**** The data ****
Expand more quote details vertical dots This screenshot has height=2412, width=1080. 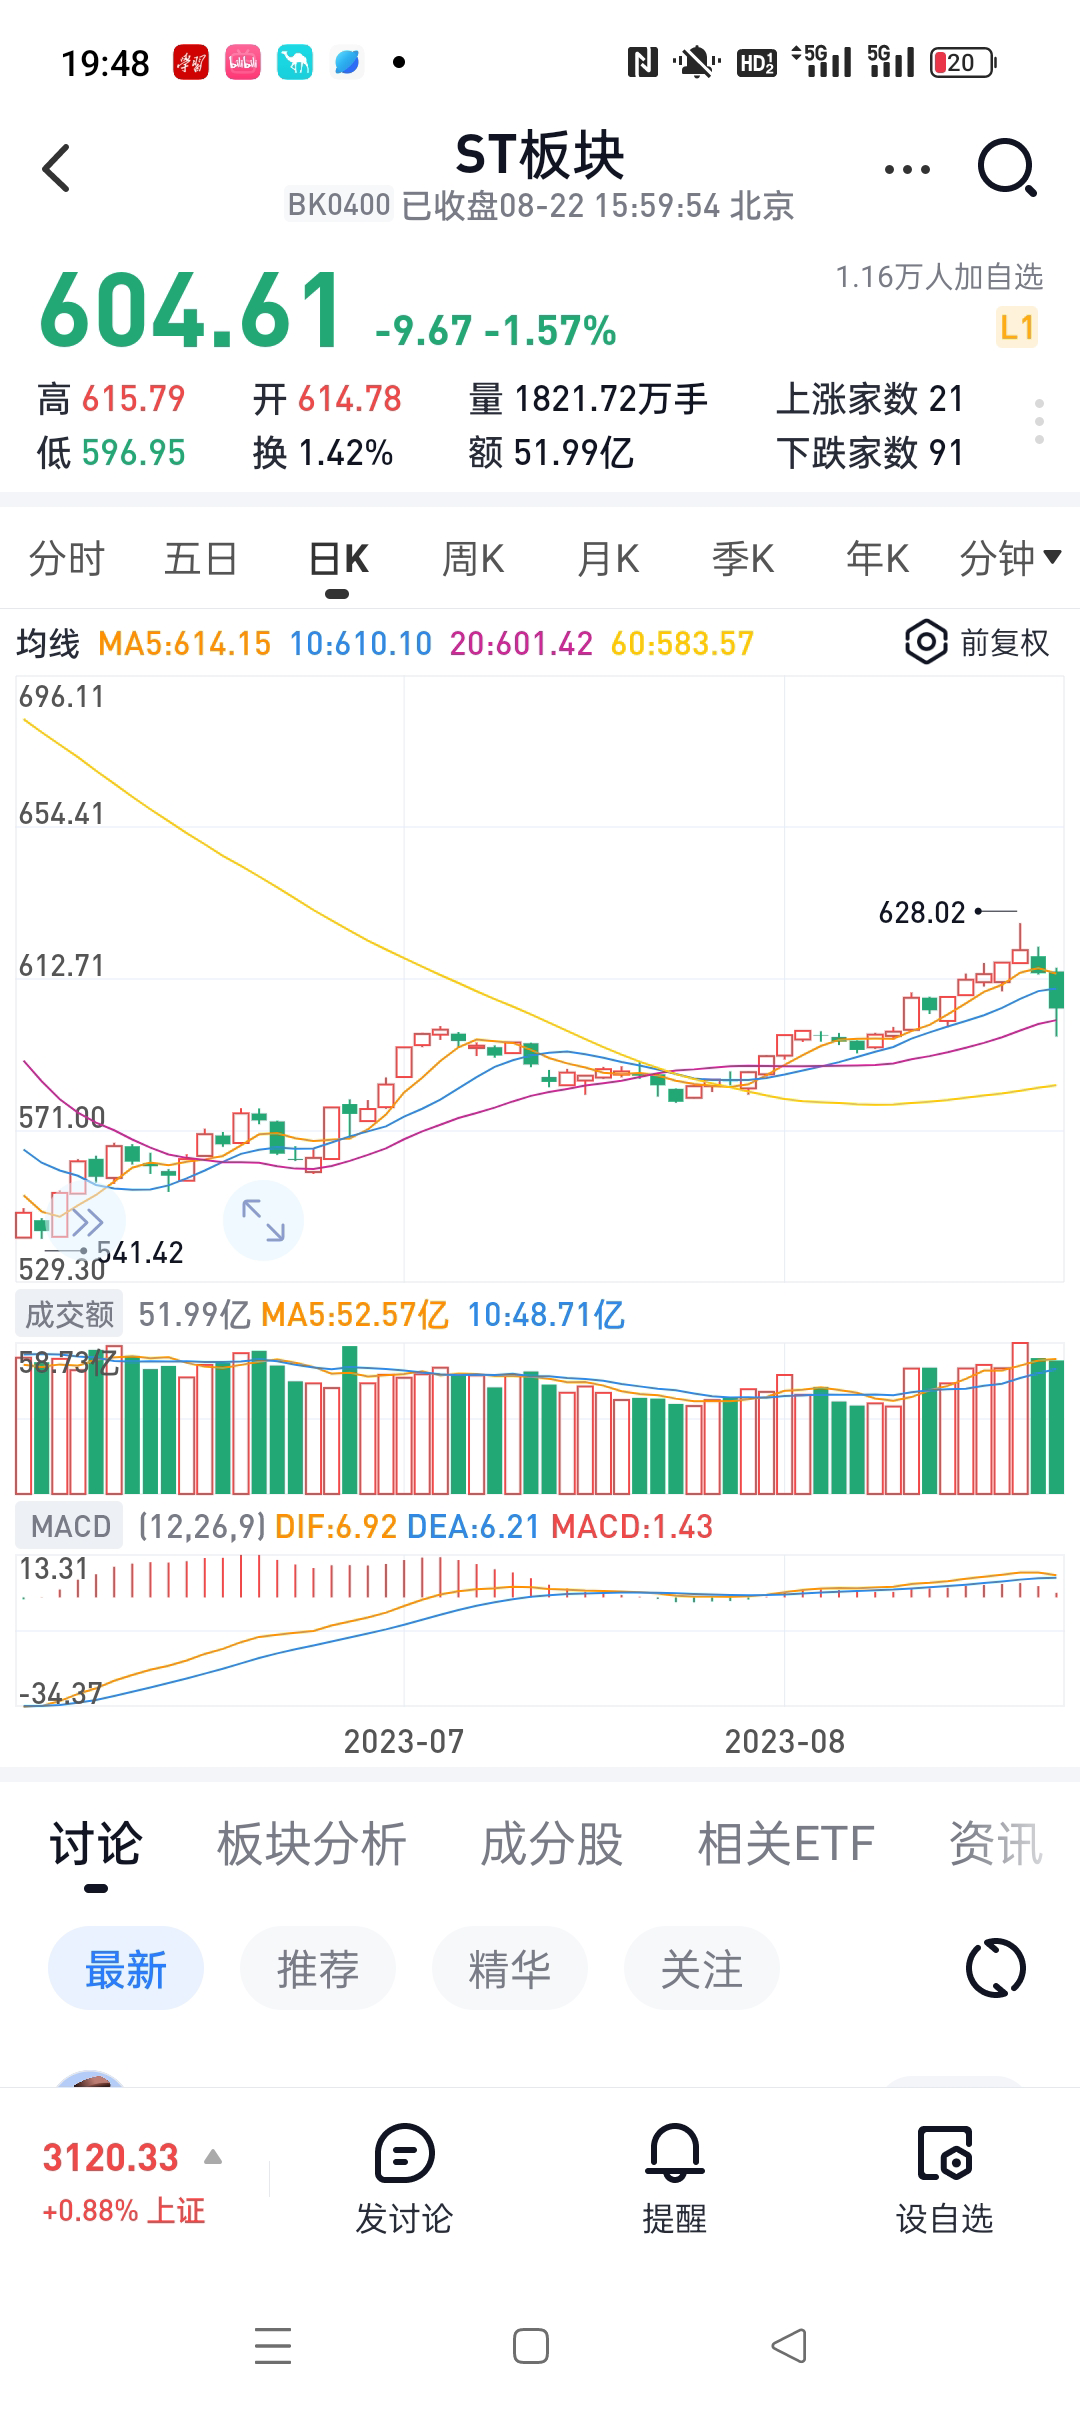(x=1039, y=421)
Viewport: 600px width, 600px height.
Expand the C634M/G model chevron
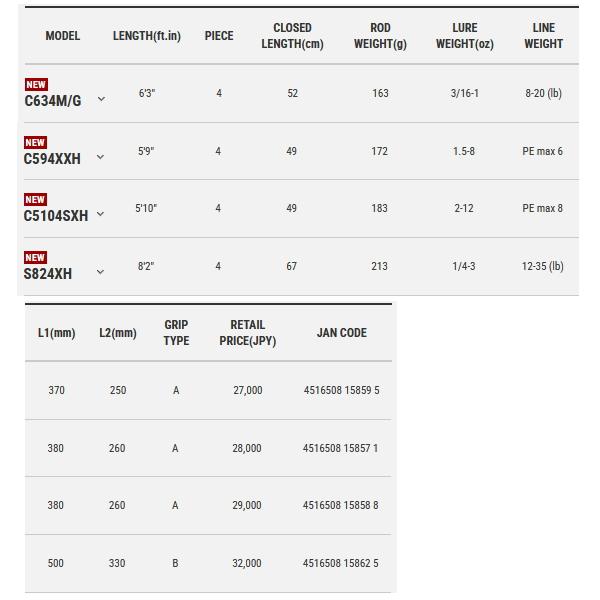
****
**** The data ****
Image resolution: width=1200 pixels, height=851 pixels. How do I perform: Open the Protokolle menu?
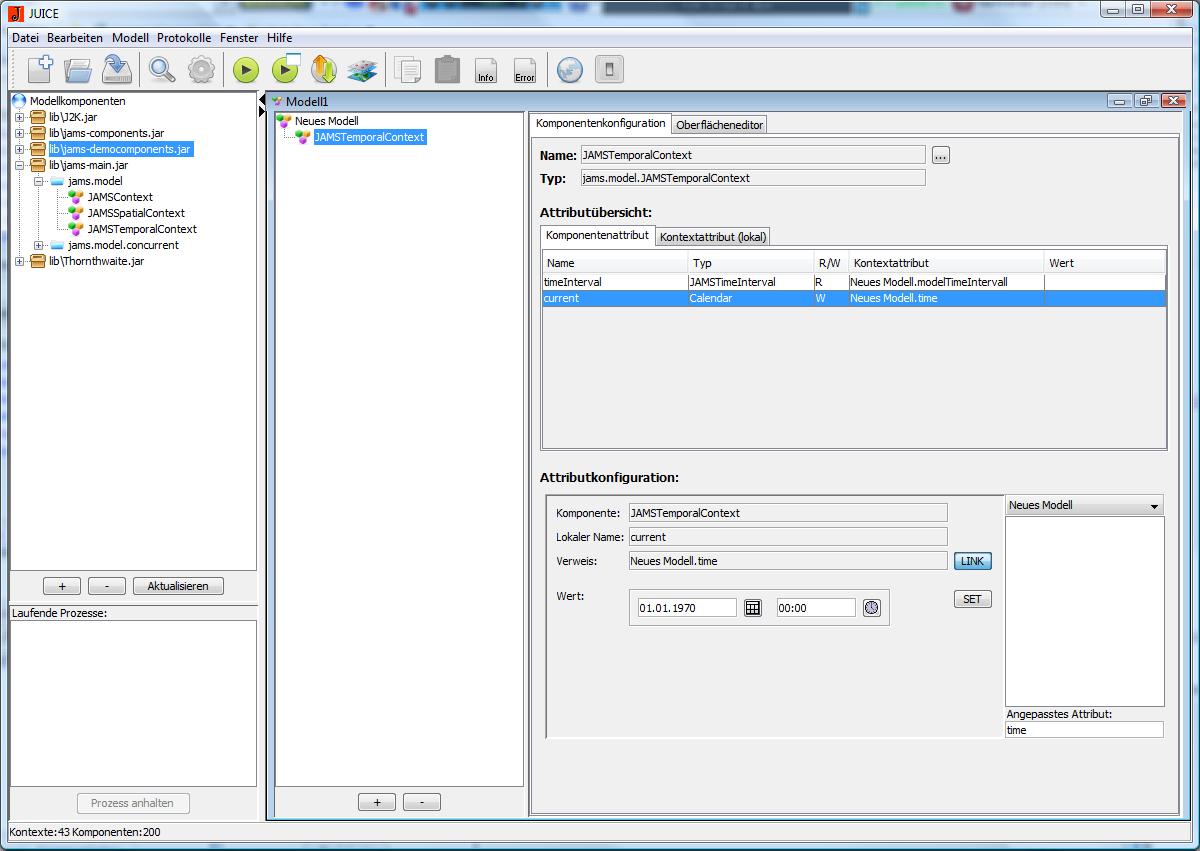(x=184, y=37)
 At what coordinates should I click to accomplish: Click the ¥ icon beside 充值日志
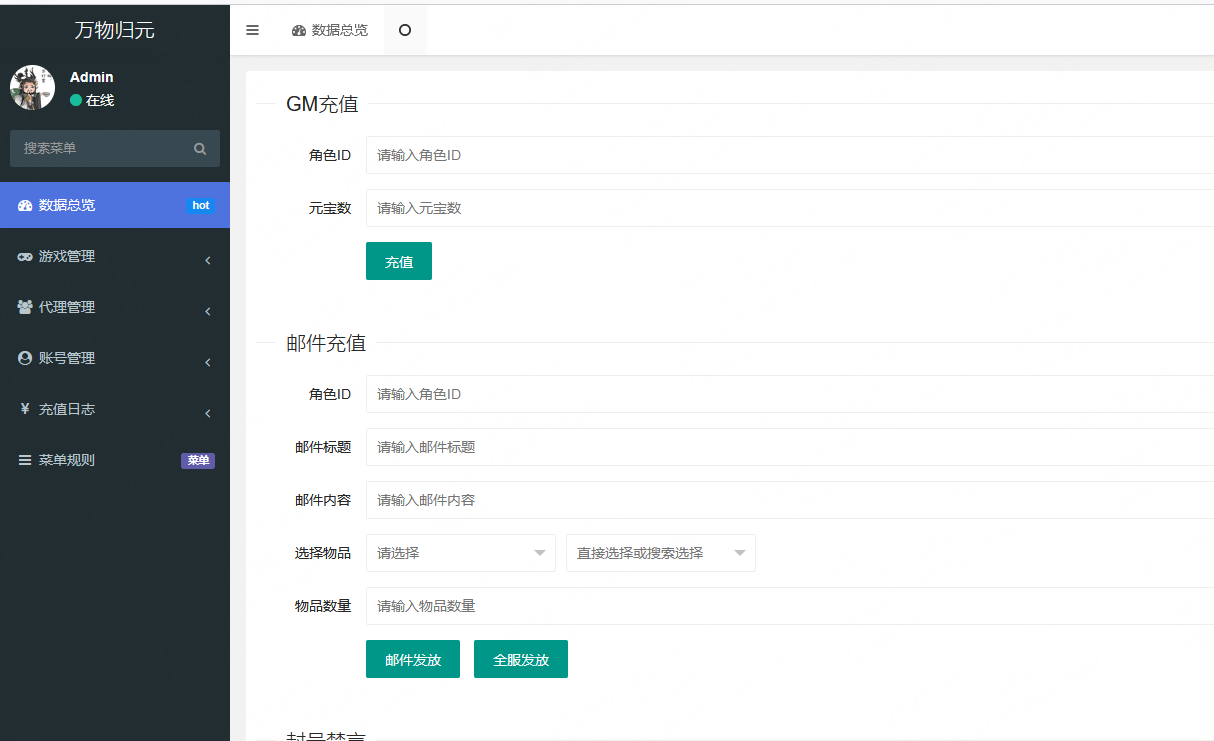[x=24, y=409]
****
**** The data ****
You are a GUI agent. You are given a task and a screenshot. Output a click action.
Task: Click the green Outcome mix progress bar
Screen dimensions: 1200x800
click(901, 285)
****
**Assignment:** Copy out only the lines of the records above from the one with "Viewport: 600px width, 600px height." through the one with "Expand the C634M/G model chevron", exactly as they stand, both included.

**Answer space:**
Viewport: 600px width, 600px height.
Expand the C634M/G model chevron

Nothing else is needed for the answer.